### Given problem 1
Copy from the passage on the Blazer case the span starting at "1. Pursue the" and ending at "turning an insider.", keeping every word and mark unchanged.
### Given problem 2
In the passage on the Blazer case, what kind of case did the Department of Justice assemble with the help of Blazer's recordings and testimony?

** Begin Passage given **

Blazer's cooperation was the hinge on which the larger FIFA prosecution turned. The recordings and testimony he provided helped the Department of Justice assemble the racketeering case that produced the May 2015 indictment, the dawn arrests in Zurich, and the wave of guilty pleas and convictions that followed across the Americas. CONCACAF, the body he had built and bled, undertook its own reforms and pursued recovery of the money he and others had diverted. His lifetime FIFA ban stood, and his guilty plea remained the formal record of his conduct even though he died before a judge could sentence him. The lasting image of the case — an official wired with a keychain, recording the men he had spent a career enriching alongside — captured how governance corruption finally gets exposed: not by the institution policing itself, but by one of its own deciding, under pressure, to talk.

Lessons

  1. Pursue the tax angle as aggressively as the bribery angle; unreported income is often the most provable crime and the surest lever for turning an insider.
  2. Treat "commissions" and "consulting fees" attached to officials' own deals as presumptive conflicts, and audit them as if they were bribes, because frequently they are.
  3. Flag conspicuous, unexplained wealth among administrators as a compliance trigger rather than a curiosity; lifestyle is data.
  4. Build governance cases on cooperating insiders, and structure real incentives and protections for them, because closed cultures yield to participants far more readily than to outside investigators.
  5. Remember that a sporting ban and a criminal conviction are separate instruments; deploy both, and recognize that the threat of the latter is what makes cooperation possible.

** End Passage given **
** Begin Data excerpts **

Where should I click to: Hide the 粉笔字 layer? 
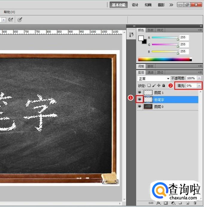pos(140,99)
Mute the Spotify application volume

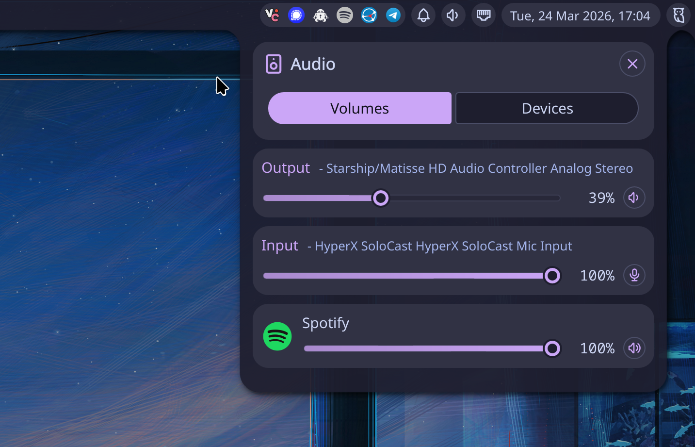pyautogui.click(x=634, y=348)
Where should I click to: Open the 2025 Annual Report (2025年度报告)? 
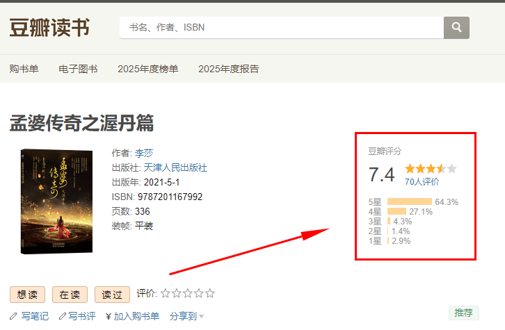pyautogui.click(x=228, y=69)
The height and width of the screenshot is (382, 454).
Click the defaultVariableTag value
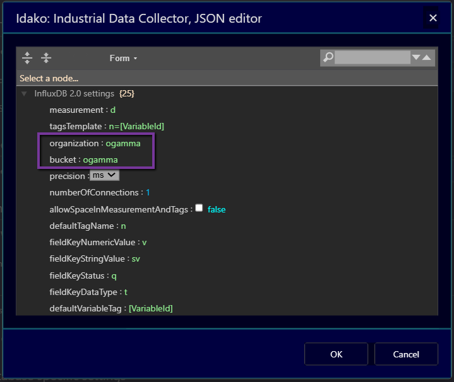tap(150, 308)
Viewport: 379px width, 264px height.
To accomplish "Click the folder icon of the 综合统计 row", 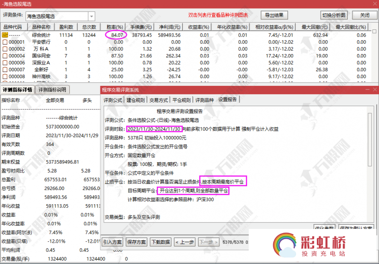I will 5,35.
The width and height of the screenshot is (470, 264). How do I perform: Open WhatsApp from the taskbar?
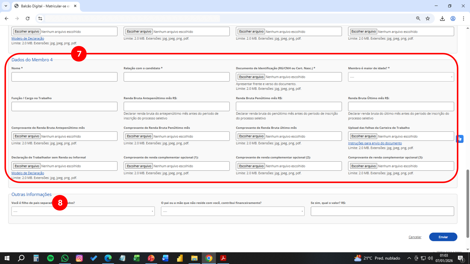click(65, 258)
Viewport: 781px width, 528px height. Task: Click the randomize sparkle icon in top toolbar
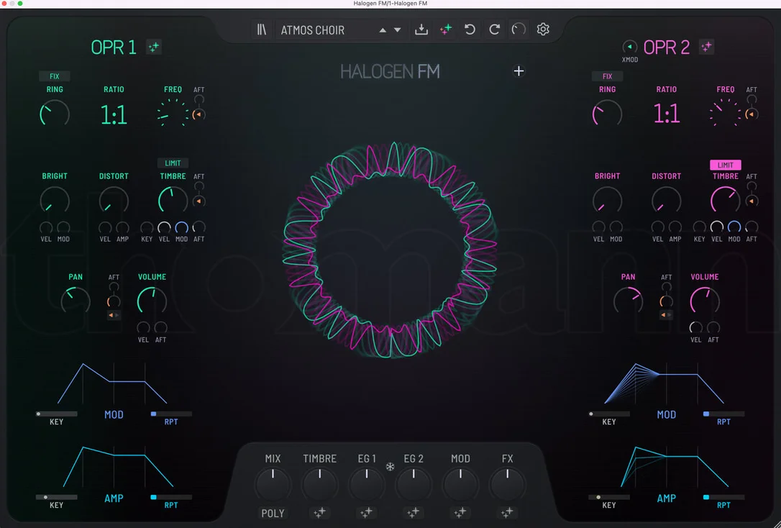[446, 29]
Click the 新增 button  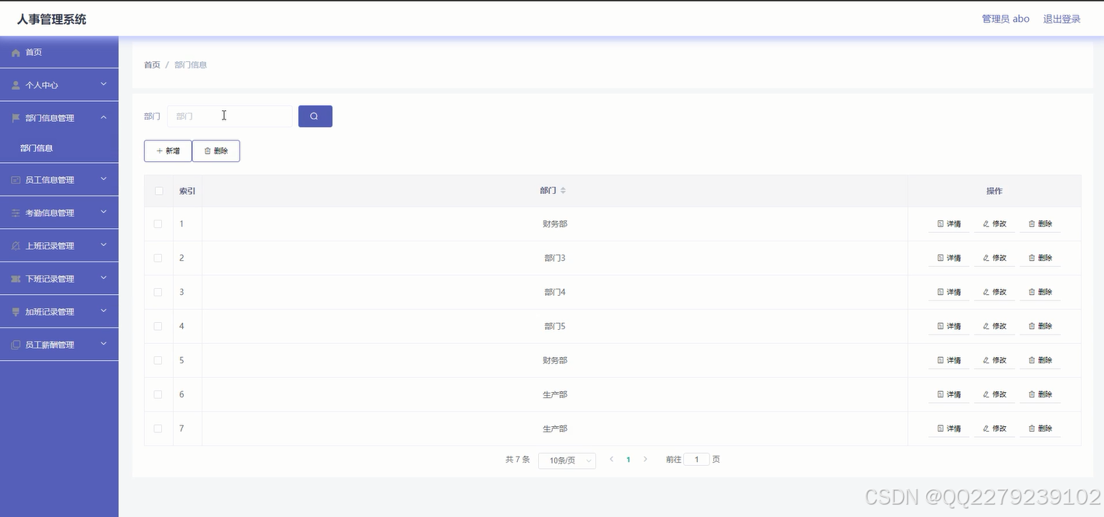pyautogui.click(x=167, y=151)
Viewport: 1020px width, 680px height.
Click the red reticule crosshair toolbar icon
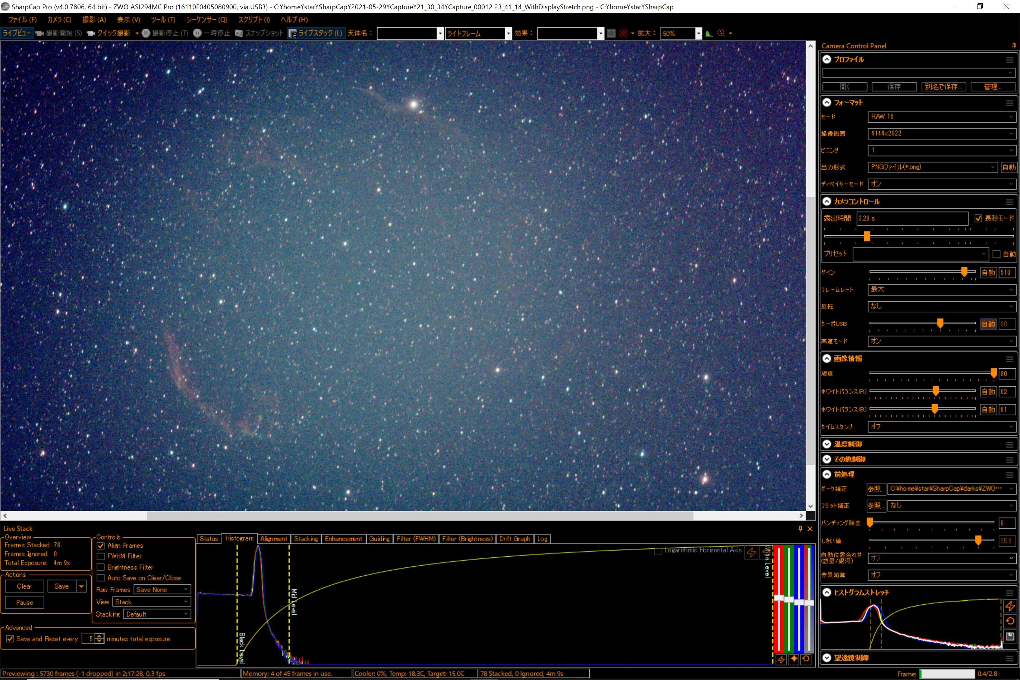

** End Data excerpts **

### Final answer 1
1. Pursue the tax angle as aggressively as the bribery angle; unreported income is often the most provable crime and the surest lever for turning an insider.

### Final answer 2
A racketeering case.